#### REQUIREMENT 1:
According to the letter on military religious freedom, what share of MRFF clients are Christians?
#### REQUIREMENT 2:
Copy the entries from their first line through the line containing "Action: click(377, 28)", including that line.

#### GIVEN PASSAGE:
Freedom of Religion

To Whomever,

What is your point of getting so upset at Major General Craig Olsen’s comments regarding his Christian faith?  I truly want to know.  As a Christian, we must profess Jesus Christ as our Lord and Savior.  If we deny Christ before men, He will deny us before The Father.  After all, wasn’t America founded upon Christian principals?  Jesus tells us that the end times will reveal an increased hatred for followers of Christ and you’re evidence of the truth Jesus spoke about.  So, who do you represent?  A court martial, really?? Perhaps you should give Jesus a place in your life and let him reside in your heart.  If you do, your life will change dramatically and you will actually support those like Craig Olsen.

Follower of Jesus Christ


 

Dear (name withheld):

 

I am writing in response to your May 18, 2015 email to the Military Religious Freedom Foundation (“MRFF”).  You ask some very good questions and I hope to adequately address your concerns.

 

Before I address your specific questions and concerns, I would like to share some information about MRFF.  MRFF’s mission is to protect and defend the religious freedom of all soldiers, sailors, Marines, cadets, and veterans.  It has assisted thousands of service members throughout the country who have suffered religious discrimination or persecution at the hands of their superiors.  MRFF’s clients practice a variety of religions, while some practice no religion at all.  In fact, over 95% of MRFF clients are Christians.

 

First, you ask, “What is your point of getting so upset at Major General Craig Olsen’s comments regarding his Christian faith?”  This question is more complex than it appears and, consequently, my response will include a detailed explanation of the Establishment Clause and how it applies in this situation.  However, the simplest answer is this: The facts surrounding Maj. Gen. Olsen’s speech amount to a violation of the Establishment Clause and the wrongful endorsement of any particular religion over others can have very real consequences for those under Maj. Gen. Olsen’s command.  While all service members have the right to freely practice and express their religious beliefs, the Constitution requires that such expression be made in the appropriate time, place and manner.  One of the ways MRFF protects the religious freedom of service members is by ensuring that military leaders adhere to these Constitutional mandates.

 

Now for the complex part:  The Establishment Clause prohibits the establishment of any particular religion.  This prohibition has been held to include actions or policies by state actors if (1) the purpose is not secular; (2) the principal/primary effect either advances or inhibits religion; or (3) it fosters an excessive entanglement with religion.  Lemon v. Kurtzman, 403 U.S. 602 (1971).  In this case, several facts are relevant to the issue of how Maj. Gen. Olson’s remarks amounted to a violation of the Establishment Clause, rather than a permissible expression of religious beliefs.

 

Maj. Gen. Olson is the Program Executive Officer for C31 and Networks at Hanscom Air Force Base in Massachusetts.  He is also the highest-ranking officer there, leading 2,200 subordinate Air Force personnel.  In his speech, he admitted that he has neither the ability nor the training to perform his job:

 

“He put me in charge of failing programs worth billions of dollars.  I have no ability to do that – NO TRAINING TO DO THAT – God did all of that.

 

“He sent me to Iraq to negotiate foreign military sales; deals through an Arabic interpreter.  I have no ability to do that – I WAS NOT TRAINED TO DO THAT – God did all of that.

 

“I also went in as a very self-sufficient person.  I thought if you work hard you’ll do fine and that was working great in high school.  Did not work very well at the Air Force Academy.  That’s where I realized I had a very limited intellectual ability.

#### TASK INPUT:
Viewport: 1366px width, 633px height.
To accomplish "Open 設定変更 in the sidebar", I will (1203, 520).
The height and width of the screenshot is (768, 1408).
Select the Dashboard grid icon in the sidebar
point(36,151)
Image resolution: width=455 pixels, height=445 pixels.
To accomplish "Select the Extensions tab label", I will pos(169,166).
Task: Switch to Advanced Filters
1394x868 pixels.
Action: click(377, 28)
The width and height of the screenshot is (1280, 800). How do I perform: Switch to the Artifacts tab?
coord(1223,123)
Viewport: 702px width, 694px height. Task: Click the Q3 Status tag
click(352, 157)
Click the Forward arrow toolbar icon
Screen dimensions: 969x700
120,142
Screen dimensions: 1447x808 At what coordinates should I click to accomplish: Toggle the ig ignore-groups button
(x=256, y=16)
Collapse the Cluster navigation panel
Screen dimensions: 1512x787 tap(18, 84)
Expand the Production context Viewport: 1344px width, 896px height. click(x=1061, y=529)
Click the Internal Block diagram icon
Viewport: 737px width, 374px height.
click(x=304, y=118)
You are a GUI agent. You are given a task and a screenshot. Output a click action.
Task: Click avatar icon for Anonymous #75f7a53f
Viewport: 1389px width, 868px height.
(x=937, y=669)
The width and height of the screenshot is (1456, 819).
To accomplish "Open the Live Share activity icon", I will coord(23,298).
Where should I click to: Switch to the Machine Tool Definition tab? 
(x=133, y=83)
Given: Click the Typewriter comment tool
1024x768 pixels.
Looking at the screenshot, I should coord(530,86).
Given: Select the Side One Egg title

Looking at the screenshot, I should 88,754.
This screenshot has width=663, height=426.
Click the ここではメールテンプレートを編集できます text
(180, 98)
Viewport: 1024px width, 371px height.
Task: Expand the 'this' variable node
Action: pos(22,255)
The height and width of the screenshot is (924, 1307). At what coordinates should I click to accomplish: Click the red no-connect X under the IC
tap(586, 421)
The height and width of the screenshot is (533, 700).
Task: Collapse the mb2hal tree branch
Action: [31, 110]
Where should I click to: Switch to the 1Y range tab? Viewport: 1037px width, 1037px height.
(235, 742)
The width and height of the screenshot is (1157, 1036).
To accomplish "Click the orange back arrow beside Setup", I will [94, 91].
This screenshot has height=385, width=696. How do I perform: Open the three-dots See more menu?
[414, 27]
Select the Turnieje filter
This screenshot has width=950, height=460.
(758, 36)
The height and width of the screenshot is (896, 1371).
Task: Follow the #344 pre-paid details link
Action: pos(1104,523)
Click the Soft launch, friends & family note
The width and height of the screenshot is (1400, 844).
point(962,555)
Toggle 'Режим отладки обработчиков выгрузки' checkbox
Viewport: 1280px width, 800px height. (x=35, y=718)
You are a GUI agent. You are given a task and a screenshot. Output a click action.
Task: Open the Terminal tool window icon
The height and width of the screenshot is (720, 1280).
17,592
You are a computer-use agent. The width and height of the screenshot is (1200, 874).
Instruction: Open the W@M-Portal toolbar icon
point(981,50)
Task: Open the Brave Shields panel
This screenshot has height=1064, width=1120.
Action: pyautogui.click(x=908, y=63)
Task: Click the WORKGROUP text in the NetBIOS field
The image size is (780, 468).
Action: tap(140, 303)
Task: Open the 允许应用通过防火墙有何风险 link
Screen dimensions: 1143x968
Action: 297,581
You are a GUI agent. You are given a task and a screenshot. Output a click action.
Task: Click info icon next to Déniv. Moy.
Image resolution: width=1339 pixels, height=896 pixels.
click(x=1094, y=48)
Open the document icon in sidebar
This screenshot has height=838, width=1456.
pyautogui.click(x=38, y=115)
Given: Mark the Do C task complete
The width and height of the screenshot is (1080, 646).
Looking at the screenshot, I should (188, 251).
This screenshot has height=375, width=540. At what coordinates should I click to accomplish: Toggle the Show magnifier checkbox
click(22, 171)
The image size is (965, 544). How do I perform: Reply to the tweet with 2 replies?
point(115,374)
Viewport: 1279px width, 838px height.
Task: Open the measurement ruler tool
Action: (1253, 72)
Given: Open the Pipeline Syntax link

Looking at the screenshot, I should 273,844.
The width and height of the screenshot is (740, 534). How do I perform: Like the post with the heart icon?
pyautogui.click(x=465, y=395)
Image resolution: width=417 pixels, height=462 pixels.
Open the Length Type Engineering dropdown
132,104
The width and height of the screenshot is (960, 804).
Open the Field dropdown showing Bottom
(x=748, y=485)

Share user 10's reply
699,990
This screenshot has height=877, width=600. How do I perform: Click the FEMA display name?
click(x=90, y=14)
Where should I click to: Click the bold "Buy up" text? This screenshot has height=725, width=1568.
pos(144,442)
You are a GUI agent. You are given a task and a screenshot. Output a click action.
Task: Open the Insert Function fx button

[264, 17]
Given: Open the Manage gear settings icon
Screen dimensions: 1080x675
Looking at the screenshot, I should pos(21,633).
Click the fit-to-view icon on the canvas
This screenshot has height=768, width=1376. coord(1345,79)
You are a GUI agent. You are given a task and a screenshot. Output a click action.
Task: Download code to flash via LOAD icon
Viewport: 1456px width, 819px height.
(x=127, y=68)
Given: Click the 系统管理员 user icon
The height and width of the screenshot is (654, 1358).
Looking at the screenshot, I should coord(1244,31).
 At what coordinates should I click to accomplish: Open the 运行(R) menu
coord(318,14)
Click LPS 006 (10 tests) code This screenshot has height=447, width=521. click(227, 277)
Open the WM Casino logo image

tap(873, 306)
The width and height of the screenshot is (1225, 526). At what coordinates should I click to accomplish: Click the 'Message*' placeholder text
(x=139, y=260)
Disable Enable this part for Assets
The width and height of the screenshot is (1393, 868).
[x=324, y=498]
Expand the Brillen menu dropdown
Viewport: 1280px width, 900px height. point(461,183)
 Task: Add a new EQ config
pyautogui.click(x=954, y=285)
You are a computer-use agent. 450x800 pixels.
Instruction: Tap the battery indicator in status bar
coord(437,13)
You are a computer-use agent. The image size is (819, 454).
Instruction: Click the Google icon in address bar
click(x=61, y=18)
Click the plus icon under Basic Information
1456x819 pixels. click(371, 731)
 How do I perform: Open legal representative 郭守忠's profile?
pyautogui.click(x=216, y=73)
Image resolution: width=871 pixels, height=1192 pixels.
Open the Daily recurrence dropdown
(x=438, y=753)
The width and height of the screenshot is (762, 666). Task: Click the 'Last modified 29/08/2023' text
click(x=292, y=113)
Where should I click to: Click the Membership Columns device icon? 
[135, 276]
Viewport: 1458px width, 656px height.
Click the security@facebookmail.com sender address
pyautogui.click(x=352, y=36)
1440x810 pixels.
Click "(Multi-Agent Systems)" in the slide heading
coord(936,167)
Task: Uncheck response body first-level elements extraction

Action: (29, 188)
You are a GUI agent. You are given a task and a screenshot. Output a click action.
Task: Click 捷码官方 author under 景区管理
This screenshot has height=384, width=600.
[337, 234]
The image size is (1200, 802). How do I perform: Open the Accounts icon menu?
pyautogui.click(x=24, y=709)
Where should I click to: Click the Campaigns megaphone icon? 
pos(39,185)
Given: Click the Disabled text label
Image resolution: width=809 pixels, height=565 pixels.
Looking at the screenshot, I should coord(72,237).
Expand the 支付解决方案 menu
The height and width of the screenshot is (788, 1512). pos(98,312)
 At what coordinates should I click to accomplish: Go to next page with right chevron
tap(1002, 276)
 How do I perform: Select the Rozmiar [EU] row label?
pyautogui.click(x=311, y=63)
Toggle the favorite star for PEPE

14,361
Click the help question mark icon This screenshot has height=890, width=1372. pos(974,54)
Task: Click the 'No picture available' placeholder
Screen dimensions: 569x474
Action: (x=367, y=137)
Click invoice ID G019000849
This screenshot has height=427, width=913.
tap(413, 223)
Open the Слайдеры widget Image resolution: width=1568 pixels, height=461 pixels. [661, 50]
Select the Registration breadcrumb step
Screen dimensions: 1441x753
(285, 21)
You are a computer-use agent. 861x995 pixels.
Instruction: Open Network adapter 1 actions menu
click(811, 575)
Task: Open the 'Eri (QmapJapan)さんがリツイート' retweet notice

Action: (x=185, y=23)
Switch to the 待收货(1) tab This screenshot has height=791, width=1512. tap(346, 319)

#### WRITTEN RESPONSE 1:
Over 95% of MRFF clients are Christians.

#### WRITTEN RESPONSE 2:
Viewport: 1366px width, 633px height.
To accomplish "Open 設定変更 in the sidebar", I will (1203, 520).
The height and width of the screenshot is (768, 1408).
Select the Dashboard grid icon in the sidebar
point(36,151)
Image resolution: width=455 pixels, height=445 pixels.
To accomplish "Select the Extensions tab label", I will pos(169,166).
Task: Switch to Advanced Filters
1394x868 pixels.
Action: click(377, 28)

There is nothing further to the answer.